Pae Tū Mōkai ō Tauira is a local rōpū of passionate people. Last week I had the privilege of joining them and a group of curious tamariki from South Featherston School for a morning of seed collecting and kōrerō.
Pae Tū Mōkai ō Tauira was established to promote the revitalisation and sustained kaitiakitanga of te taiao, with an emphasis on Wairarapa Moana and its surrounding natural environment. One of their current projects is the creation of a native tree nursery. They are learning (alongside our tamariki) how to painstakingly collect seeds from local, established trees, then how to process and plant them. The aim is to raise them into seedlings big enough to be planted out around our moana. Both DOC and GWRC have shown interest in using these locally grown trees for their own conservation efforts at our moana.
The kākano (seed) collection with South Featherston school focussed on three species of native tree, the kowhai, tōtara and tī kōuka, and the tamariki did a fantastic job of carefully collecting the seeds and asking lots of pātai. Did you know you can eat the berries of the female Tōtara tree? One of the tamariki assured me they taste just like pomegranate seeds! Another thing I learnt was that all parts of a kōwhai are toxic, and that it’s really important to wash your hands after popping out the lovely yellow seeds from their pods. It was awesome to hear the tamariki so enthused and wanting to share their knowledge with me.

▶ _Exercises_
1) Name the native tree species that the Pae Tū Mōkai ō Tauira passage says the seed collection focused on.
2) From the Pae Tū Mōkai ō Tauira passage, output word for word the stretch that starts at "The kākano (seed)" and stops after "knowledge with me.".
The data after this point has no connection to the Pae Tū Mōkai ō Tauira passage.

▶ _Record excerpts_
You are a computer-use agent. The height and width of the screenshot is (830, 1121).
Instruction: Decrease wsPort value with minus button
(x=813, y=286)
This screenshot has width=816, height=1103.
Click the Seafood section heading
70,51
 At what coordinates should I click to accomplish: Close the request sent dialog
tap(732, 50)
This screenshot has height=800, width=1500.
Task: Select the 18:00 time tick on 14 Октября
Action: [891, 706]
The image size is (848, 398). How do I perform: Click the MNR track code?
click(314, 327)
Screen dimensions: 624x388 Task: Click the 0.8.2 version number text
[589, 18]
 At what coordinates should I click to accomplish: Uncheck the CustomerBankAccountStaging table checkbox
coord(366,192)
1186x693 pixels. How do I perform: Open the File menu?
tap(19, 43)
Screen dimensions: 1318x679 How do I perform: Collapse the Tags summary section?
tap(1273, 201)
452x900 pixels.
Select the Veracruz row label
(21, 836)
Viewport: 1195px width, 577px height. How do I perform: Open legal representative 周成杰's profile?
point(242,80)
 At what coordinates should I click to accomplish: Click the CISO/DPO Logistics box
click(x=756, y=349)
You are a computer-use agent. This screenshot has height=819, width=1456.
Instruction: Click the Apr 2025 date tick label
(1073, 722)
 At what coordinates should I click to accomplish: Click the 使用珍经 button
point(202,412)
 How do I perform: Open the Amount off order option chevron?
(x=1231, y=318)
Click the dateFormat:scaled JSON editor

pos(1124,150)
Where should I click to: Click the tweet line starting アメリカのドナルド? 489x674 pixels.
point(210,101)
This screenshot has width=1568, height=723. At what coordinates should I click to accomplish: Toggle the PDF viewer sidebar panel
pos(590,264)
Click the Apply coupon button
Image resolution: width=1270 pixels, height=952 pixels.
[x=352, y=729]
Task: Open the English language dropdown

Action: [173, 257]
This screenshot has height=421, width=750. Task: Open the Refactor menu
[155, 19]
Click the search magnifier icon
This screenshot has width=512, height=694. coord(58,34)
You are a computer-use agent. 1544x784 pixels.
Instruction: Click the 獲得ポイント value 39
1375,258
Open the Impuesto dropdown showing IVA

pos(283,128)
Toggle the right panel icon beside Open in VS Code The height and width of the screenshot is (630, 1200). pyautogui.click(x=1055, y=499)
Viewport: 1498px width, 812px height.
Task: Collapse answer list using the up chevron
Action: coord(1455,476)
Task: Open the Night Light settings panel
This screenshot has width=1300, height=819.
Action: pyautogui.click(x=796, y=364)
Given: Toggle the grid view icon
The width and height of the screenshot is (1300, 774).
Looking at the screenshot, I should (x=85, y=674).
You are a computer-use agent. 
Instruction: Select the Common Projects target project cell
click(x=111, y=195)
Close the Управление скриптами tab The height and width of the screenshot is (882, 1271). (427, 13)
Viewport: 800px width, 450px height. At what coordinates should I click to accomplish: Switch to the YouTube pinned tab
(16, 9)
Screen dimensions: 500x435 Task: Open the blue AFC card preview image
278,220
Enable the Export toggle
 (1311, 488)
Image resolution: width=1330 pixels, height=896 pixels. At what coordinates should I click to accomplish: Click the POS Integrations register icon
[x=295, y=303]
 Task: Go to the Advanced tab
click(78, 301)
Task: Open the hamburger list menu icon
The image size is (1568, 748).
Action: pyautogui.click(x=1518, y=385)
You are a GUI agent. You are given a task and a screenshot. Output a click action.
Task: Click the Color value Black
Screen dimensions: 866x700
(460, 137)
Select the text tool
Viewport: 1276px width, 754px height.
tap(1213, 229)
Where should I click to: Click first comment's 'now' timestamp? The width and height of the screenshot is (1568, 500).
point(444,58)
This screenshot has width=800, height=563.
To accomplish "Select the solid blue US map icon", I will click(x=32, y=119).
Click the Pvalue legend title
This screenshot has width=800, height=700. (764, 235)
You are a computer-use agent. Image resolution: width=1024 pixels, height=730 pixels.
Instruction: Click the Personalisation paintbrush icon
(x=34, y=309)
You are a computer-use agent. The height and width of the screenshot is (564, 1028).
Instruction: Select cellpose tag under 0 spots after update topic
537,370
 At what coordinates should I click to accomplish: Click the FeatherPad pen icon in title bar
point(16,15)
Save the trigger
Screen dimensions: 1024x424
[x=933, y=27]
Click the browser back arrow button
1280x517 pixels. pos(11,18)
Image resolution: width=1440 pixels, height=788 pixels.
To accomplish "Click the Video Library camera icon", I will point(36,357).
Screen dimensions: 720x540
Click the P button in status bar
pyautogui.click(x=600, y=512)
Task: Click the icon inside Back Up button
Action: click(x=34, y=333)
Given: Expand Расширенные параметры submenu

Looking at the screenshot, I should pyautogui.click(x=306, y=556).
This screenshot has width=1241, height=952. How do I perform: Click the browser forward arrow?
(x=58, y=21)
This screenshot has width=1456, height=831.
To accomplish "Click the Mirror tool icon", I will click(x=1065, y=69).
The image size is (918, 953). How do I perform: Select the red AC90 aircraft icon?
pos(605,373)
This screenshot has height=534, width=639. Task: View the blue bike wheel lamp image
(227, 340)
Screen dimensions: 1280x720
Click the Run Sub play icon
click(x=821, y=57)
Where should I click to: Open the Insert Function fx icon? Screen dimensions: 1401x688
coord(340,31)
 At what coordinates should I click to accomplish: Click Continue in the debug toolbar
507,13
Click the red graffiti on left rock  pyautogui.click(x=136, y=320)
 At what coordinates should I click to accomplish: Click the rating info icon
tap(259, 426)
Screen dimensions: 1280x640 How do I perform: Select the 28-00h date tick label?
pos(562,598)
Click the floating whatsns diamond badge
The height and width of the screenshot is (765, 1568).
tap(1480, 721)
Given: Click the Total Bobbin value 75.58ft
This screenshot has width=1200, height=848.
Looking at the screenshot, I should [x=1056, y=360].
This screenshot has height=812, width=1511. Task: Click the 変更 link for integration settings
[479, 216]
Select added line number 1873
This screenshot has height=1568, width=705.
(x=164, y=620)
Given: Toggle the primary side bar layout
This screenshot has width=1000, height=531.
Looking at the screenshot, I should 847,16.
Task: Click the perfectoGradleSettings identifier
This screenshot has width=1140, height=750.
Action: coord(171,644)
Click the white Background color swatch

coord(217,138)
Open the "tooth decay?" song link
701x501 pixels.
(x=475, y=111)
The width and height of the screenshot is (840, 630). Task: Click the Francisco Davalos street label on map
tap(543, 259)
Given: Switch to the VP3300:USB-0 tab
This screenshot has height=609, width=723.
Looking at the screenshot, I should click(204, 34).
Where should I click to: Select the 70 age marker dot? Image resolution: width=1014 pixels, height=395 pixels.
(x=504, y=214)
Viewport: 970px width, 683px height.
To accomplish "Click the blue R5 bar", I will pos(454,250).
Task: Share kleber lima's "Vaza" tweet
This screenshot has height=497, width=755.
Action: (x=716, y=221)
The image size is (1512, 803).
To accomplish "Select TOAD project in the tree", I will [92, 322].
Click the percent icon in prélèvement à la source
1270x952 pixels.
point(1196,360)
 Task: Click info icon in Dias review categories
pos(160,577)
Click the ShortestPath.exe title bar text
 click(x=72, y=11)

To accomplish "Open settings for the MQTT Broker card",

▶ _Exercise responses_
1) kowhai, tōtara, tī kōuka

2)
The kākano (seed) collection with South Featherston school focussed on three species of native tree, the kowhai, tōtara and tī kōuka, and the tamariki did a fantastic job of carefully collecting the seeds and asking lots of pātai. Did you know you can eat the berries of the female Tōtara tree? One of the tamariki assured me they taste just like pomegranate seeds! Another thing I learnt was that all parts of a kōwhai are toxic, and that it’s really important to wash your hands after popping out the lovely yellow seeds from their pods. It was awesome to hear the tamariki so enthused and wanting to share their knowledge with me.